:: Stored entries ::
■ ■ ■ ■ ■ ■ ■
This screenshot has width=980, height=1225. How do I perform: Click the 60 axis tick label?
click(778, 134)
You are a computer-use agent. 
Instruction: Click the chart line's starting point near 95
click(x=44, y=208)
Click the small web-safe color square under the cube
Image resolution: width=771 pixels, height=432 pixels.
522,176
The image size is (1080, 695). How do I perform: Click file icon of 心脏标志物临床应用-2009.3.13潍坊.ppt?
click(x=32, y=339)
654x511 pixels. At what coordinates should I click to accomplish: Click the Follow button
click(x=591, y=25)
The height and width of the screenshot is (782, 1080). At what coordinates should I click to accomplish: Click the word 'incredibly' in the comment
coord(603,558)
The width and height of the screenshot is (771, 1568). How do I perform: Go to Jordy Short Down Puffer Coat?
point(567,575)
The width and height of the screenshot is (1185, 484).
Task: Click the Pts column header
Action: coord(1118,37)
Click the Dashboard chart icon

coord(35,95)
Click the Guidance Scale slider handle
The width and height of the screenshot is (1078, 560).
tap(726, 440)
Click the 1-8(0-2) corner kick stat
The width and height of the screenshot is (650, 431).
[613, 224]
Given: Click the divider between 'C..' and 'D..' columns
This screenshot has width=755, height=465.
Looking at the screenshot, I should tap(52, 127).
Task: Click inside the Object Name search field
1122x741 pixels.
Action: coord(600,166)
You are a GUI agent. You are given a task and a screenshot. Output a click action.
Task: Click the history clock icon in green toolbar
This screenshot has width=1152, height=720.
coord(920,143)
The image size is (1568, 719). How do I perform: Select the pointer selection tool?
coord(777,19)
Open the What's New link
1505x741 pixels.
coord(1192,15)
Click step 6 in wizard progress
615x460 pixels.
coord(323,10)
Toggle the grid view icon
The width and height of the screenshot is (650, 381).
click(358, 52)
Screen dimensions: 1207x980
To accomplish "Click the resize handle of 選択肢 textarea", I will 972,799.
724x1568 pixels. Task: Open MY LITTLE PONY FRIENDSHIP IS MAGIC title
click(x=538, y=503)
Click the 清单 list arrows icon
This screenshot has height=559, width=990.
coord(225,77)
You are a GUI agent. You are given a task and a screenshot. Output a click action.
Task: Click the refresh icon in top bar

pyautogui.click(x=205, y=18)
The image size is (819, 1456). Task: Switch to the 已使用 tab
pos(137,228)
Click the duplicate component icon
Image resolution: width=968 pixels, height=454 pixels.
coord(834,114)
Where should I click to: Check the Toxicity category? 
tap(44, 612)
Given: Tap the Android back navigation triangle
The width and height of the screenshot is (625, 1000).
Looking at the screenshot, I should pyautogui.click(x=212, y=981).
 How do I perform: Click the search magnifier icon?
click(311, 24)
■ ■ ■ ■ ■ ■ ■
:: What this task involves ::
All lines from the one with "This screenshot has width=755, height=465." to the end of the entries above are to be written out exactly, the first and last included.

:: Solution to this problem ::
This screenshot has width=755, height=465.
Looking at the screenshot, I should tap(52, 127).
Task: Click inside the Object Name search field
1122x741 pixels.
Action: coord(600,166)
You are a GUI agent. You are given a task and a screenshot. Output a click action.
Task: Click the history clock icon in green toolbar
This screenshot has width=1152, height=720.
coord(920,143)
The image size is (1568, 719). How do I perform: Select the pointer selection tool?
coord(777,19)
Open the What's New link
1505x741 pixels.
coord(1192,15)
Click step 6 in wizard progress
615x460 pixels.
coord(323,10)
Toggle the grid view icon
The width and height of the screenshot is (650, 381).
click(358, 52)
Screen dimensions: 1207x980
To accomplish "Click the resize handle of 選択肢 textarea", I will 972,799.
724x1568 pixels. Task: Open MY LITTLE PONY FRIENDSHIP IS MAGIC title
click(x=538, y=503)
Click the 清单 list arrows icon
This screenshot has height=559, width=990.
coord(225,77)
You are a GUI agent. You are given a task and a screenshot. Output a click action.
Task: Click the refresh icon in top bar

pyautogui.click(x=205, y=18)
The image size is (819, 1456). Task: Switch to the 已使用 tab
pos(137,228)
Click the duplicate component icon
Image resolution: width=968 pixels, height=454 pixels.
coord(834,114)
Where should I click to: Check the Toxicity category? 
tap(44, 612)
Given: Tap the Android back navigation triangle
The width and height of the screenshot is (625, 1000).
Looking at the screenshot, I should pyautogui.click(x=212, y=981).
 How do I perform: Click the search magnifier icon?
click(311, 24)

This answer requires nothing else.